The phone rang, and I answered, and I heard that
familiar "Chickie! Hal-lo, man!" Never had I felt such
terror, as would anybody who thought he was talking to a dead
man. Particularly a dead man named Ian Faith.
The memories came flooding back: learning that
Faith had overdosed in the Chelsea Hotel; hearing Scott Muni's
show on WNEW-FM with Pete Townshend and Ian Anderson reminiscing
about the legendary manager. I also remembered Ian's funeral
in Woodlawn, New York. His most famous proteges, David St. Hubbins,
Derek Smalls and Nigel Tufnel of Spinal Tap, had come, as St.
Hubbins recently admitted to Rolling Stone, "because he
owed us a great deal of money." Before long they were literally
dancing on his grave and, in their celebration, laying plans
for their reunion, the one that is engaging the nation today.
As soon as the call came, I knew I had to see
him. I found him in his little bungalow in the Caymans. After
the usual finding-someone-alive-whom-you thought-dead pleasantries,
we got down to business.
How and why did you pull of this incredible
hoax?
Well, my motivation was really the band. Several years ago
the affairs of the band had become ...let's say tangled,
and I felt it best to devise some strategy whereby I could take
upon myself, uh, the responsibility for these various...well,
indiscretions, really. They weren't crimes or anything
like that.
Indiscretions on your part?
Let's put it this way: They were collective indiscretions
that I had individually undertaken. I mean, I had individually
undertaken the indiscretions and in some cases committed outright
fraud as a representative of the band. And it was as a
representative of the band. A vote had been taken at various
times, to the best of my recollection electing me to act
as an officer for the band's business.
Let me get this straight. You were defrauding people on
the band's behalf?
No, not in the main. I had received advances from interests in
Europe and elsewhere for albums that were yet to be recorded.
Such sums get eaten up when you're dealing with a band that has
the artistic sweep of a Spinal Tap. You really can't skimp on
the money. You've got to give them what they need to fulfill
their vision.
I'm not sure I understand.
Fulfilling their vision involved going to certain secluded
places so they could work in peace or, more precisely,
my going to certain secluded places so they could work
in peace. Anyway, to make a long story short, this situation
was, well, in a way desperate. And that was when I quite
openly well, not openly as far as everyone was concerned;
I was being open with myself let's say I quite consciously
embezzled money. I actually committed a crime in order to draw
attention away form the potentially damaging indiscretions that
had been committed by the band collectively, without their knowledge,
by me.
Not a lot of managers would make that kind of sacrifice.
No, no I don't think many would. My strategy was to
put myself in the position where the authorities would blame
only me for those apparent crimes, and then kill myself.
And the members of the band could plausibly play dumb.

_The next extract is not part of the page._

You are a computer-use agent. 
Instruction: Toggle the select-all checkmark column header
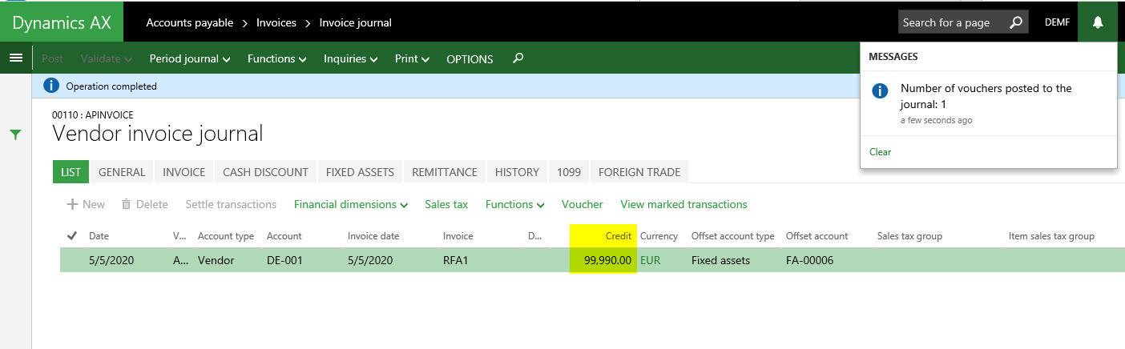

Exactly. Still, I do think the band has been very ungrateful.
As it says in the Bible, "Greater love hath no manager than
that he lay down his life of his band."
I guess it takes a certain subtlety of mind to grasp that
you would be stealing from someone for their own benefit.
Exactly. Precisely. It was beyond them, frankly. I've
always said the band's skills and talents are intuitive, they're
not cerebral. They don't have minds, in the usual sense of the
word.
Tell me how you actually pulled off this hoax.
Well, it's remarkably easy to die in New York City. It did
take the cooperation of a good friend and sympathetic ally
a very good friend called Hassan, a gentleman I met in Beirut
some years ago.
Let's go back to that day and review it, step-by-step.
We're talking about November 12, 1990. You were in the Chelsea
Hotel, and you'd just completed a three-week binge involving
alcohol, drugs of various kinds, sort of setting up
No, not that many kinds. I mean, I wanted to make it appear
that I was overdosing, but really it was only one or two kinds,
maybe three.
The point being that you set everybody up to believe you
had been indulging by having the appearance of indulging.
Exactly, Chick, exactly. Finally, after a few weeks, I went
to my room and stuck a syringe in my arm. But I didn't push the
plunger. I then assumed a dead position. I had taken this Japanese
blowfish stuff, which lays you out so that if you're examined
in a rudimentary fashion, like by policemen, you can appear to
be dead.
Especially in New York, they have so many corpses.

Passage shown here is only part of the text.